Work to complete:
Update the entries that begin at the line with "What are the" and stop after the line with "What do you see at coordinates (21, 37)" by replacing "chat icon" with "message icon". Give back only those lines, with nothing else changed.

****************************************

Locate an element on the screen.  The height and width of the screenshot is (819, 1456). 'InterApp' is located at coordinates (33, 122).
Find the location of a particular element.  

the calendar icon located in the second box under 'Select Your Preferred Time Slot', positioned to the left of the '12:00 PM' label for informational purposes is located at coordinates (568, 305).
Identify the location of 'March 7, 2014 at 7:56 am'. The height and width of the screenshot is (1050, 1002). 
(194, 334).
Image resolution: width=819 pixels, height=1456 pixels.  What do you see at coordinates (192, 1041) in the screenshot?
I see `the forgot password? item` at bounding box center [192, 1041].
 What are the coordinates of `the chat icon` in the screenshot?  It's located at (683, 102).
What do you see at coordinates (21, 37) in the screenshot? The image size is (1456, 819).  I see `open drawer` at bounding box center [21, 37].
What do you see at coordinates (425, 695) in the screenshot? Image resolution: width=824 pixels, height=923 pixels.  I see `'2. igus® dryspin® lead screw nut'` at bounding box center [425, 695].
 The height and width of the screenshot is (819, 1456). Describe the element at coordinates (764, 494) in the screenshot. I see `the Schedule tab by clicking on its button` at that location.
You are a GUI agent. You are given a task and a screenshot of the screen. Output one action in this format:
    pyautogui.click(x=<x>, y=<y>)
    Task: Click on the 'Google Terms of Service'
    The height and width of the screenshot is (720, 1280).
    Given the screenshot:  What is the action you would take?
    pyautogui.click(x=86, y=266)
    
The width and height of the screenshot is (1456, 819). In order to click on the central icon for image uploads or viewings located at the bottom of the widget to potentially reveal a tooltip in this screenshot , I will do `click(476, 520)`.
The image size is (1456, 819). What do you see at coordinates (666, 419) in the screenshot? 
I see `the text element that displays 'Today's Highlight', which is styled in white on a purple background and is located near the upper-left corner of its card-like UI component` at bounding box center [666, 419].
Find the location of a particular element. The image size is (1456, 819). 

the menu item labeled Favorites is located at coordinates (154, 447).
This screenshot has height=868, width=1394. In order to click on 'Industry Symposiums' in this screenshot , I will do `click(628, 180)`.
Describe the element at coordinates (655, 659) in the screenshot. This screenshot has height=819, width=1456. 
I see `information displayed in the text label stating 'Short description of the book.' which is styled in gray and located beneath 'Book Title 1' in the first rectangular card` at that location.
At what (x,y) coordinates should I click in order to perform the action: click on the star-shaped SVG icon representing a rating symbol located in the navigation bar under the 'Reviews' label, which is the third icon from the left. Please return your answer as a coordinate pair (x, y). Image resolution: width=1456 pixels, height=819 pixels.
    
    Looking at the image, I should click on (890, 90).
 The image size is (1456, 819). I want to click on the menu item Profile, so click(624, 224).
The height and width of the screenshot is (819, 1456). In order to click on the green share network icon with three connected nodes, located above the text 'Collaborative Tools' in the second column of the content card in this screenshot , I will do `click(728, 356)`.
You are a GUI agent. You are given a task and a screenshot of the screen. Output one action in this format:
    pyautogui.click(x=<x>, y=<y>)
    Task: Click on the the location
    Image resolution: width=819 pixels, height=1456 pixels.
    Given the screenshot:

****************************************

Finished exercise:
 What are the coordinates of `the message icon` in the screenshot?  It's located at (683, 102).
What do you see at coordinates (21, 37) in the screenshot? The image size is (1456, 819).  I see `open drawer` at bounding box center [21, 37].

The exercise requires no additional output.